A new nuclear medicine facility in Australia has received a licence from the regulator and has begun supplying nuclear medicine to Australian patients.
Australia's Nuclear Science and Technology Organisation (Ansto) said the facility, part of a €115m investment programme at Ansto, will now move into full production after undertaking limited manufacturing of molybdenum-99 (Mo-99) since April.
Ansto, a public research organisation, has long supplied the needs of Australians with Mo-99, but global supply of the isotope has come under threat in recent years because of the closure of ageing research reactors worldwide.
“Since our Opal reactor is one of the newest and most reliable research reactors of its type in the world, Australia is stepping up to fill the gap,” Ansto said.
Ansto had been producing around 500,000 patient doses of Mo-99 a year for more than 250 hospitals and nuclear medicine centres across the country. The new facility will allow Ansto to triple its production capacity.

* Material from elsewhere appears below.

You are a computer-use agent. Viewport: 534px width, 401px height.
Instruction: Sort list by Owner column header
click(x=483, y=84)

World demand for Mo-99 is in the order of 40 million doses a year, which is increasing as more countries industrialise, and modernise their health systems.

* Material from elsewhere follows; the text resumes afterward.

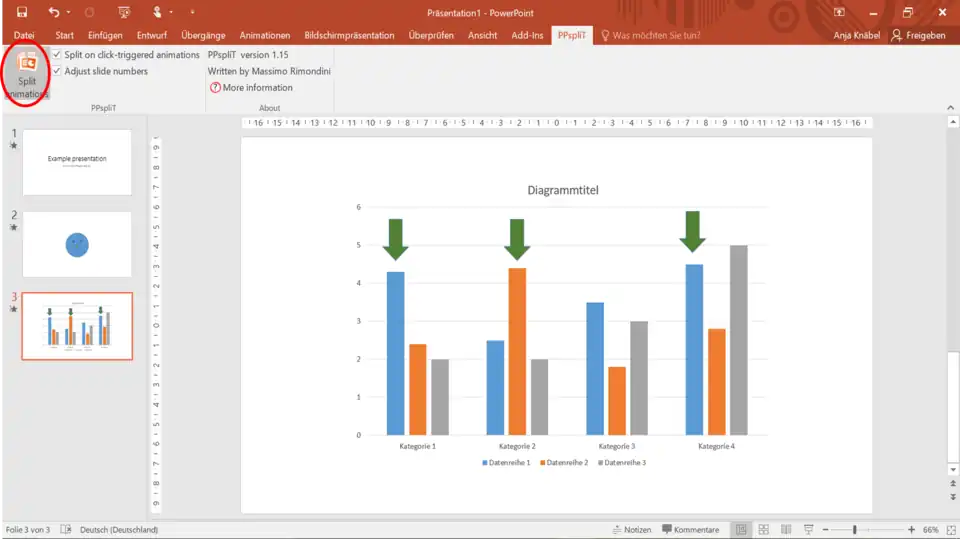The width and height of the screenshot is (960, 539).
Task: Start slideshow from status bar icon
Action: tap(807, 529)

Mo-99 is the parent isotope of technetium-99m (Tc-99m), which is used in approximately 85% of all Australian nuclear medicine procedures.
It is the world’s most commonly used nuclear medicine, with tens of millions of patients needing access to the medicine around the world every year.
Depending on demand and supply, which fluctuates from week to week, the new facility has the ability to meet up to 25% of global needs.
“This is the most advanced and safest manufacturing facility for nuclear medicine on the planet today,” said Ansto chief executive officer Adi Paterson.